The N.Y. Times notes that, despite oncoming summer, things aren't sunny in Tinseltown:.
Leaders of the Screen Actors Guild publicly declared war on a fellow actors’ union at a Monday rally here, increasing the likelihood of new labor strife in an entertainment industry still recovering from a writers’ strike that ended just four months ago ...
“We are engaged in the battle of our lives,” Mr. Rosenberg told a group that appeared to number several hundred and included the actors Ed Asner, Keith Carradine, Justine Bateman and Joely Fisher. “It is essential,” he added, “that we vote down that Aftra deal.”..
Judging from the above, these folks seem determined to gallop into another strike, which would help wreck the Motion Picture Industry Pension and Health Plan real good, especially if it went on for as long as the actors' labor action against commercial producers in 2000.

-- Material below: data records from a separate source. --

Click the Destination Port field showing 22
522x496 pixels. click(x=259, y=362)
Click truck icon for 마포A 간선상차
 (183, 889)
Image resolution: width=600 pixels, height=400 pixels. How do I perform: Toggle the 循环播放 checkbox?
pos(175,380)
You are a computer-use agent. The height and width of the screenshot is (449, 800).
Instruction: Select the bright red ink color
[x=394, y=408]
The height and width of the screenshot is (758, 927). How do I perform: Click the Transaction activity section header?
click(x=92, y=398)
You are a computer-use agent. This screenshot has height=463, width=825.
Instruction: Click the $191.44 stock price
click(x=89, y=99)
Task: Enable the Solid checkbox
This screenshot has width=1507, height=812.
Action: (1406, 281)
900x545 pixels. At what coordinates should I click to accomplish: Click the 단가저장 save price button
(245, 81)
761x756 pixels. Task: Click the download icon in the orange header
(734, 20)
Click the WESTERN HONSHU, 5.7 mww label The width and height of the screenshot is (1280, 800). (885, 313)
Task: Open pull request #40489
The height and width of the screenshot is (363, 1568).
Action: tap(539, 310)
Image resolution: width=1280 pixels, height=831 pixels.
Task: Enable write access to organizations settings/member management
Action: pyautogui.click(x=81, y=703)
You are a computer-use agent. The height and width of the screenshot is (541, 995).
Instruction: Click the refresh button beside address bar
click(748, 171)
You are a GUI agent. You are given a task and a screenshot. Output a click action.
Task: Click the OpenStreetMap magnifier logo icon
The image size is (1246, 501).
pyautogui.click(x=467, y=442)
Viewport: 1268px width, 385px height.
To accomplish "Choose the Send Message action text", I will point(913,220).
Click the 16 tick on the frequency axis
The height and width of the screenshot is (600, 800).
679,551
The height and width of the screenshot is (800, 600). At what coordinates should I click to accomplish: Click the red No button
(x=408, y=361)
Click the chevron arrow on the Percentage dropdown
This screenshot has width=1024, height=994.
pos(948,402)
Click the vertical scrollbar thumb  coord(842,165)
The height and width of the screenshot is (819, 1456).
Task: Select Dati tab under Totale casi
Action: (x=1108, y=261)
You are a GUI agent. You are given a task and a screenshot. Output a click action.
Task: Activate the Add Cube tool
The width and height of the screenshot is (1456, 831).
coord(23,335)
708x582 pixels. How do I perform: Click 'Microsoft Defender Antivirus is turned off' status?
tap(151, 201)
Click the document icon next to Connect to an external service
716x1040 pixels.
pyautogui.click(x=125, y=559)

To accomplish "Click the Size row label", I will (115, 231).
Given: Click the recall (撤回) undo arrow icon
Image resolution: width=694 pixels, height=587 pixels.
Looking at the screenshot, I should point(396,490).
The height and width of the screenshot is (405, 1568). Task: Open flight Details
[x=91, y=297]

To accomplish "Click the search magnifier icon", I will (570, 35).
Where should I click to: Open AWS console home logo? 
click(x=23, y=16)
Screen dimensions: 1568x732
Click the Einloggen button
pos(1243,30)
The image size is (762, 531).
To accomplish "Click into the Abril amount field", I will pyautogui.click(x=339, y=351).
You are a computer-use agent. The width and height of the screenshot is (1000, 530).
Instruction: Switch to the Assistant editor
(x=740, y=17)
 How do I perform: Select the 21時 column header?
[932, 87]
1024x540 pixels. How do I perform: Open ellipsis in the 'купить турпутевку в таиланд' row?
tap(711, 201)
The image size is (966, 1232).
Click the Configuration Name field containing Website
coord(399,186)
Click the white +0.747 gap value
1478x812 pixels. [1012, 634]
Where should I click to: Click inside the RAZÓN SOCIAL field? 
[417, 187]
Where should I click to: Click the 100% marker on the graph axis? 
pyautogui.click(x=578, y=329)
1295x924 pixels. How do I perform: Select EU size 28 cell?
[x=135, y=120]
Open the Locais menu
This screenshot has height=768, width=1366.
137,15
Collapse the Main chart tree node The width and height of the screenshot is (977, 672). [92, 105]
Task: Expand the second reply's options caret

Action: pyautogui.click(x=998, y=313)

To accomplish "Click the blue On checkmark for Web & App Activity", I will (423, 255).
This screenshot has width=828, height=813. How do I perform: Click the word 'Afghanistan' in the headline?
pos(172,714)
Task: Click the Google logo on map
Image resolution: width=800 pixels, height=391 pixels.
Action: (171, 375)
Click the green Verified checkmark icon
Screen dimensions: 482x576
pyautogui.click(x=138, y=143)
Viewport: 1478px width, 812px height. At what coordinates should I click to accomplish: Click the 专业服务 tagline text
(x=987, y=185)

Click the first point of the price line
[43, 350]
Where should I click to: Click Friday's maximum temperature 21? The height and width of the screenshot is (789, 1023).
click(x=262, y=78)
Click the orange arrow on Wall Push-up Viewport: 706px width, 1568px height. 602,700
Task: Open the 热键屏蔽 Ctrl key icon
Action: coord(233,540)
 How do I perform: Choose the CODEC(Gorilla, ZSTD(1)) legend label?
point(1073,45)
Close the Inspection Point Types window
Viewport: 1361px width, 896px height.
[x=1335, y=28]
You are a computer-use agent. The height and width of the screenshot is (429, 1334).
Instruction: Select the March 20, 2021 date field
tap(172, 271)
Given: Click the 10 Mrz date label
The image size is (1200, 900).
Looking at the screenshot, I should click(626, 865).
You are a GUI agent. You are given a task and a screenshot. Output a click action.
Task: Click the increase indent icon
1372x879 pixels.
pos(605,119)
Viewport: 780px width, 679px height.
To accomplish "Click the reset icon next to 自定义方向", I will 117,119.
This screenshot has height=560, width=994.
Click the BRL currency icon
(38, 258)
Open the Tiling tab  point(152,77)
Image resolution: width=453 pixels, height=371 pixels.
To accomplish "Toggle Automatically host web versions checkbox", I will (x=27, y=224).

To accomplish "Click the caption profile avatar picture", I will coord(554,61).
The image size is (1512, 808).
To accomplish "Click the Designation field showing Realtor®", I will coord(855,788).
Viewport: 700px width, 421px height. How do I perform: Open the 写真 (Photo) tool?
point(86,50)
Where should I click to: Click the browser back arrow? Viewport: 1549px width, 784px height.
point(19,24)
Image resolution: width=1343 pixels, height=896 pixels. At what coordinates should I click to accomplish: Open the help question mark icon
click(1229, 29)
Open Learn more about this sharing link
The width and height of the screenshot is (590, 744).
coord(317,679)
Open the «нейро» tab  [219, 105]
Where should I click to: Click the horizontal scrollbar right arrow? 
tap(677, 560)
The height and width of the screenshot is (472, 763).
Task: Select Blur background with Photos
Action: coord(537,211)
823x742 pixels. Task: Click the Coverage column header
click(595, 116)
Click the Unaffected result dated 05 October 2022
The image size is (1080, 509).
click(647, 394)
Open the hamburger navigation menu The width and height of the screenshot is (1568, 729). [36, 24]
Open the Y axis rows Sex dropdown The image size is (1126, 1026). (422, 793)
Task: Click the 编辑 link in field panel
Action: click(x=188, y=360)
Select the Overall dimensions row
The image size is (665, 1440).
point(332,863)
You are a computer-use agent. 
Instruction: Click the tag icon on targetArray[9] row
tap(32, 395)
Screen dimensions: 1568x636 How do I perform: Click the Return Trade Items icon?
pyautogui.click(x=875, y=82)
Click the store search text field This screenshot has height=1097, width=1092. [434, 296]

Wiser heads than mine think a second strike will never happen. When I asked a couple of IA bigwigs at the District Two convention if the new AFTRA agreement would get ratified, they assured me it would. This paragraph from the Times hints that they might be correct:
... Monday’s demonstration was relatively small compared with the mass pickets that began the writers’ strike, and fell noticeably short of the demonstrations that accompanied a strike by both SAG and Aftra against commercials producers in 2000.
So. If the AFTRA contract goes down to defeat, we've got big trouble. If it gets approved, less trouble.
SAG's officers seem to forget that "Pattern Bargaining" isn't just some weird theory, but a Hollywood way of life.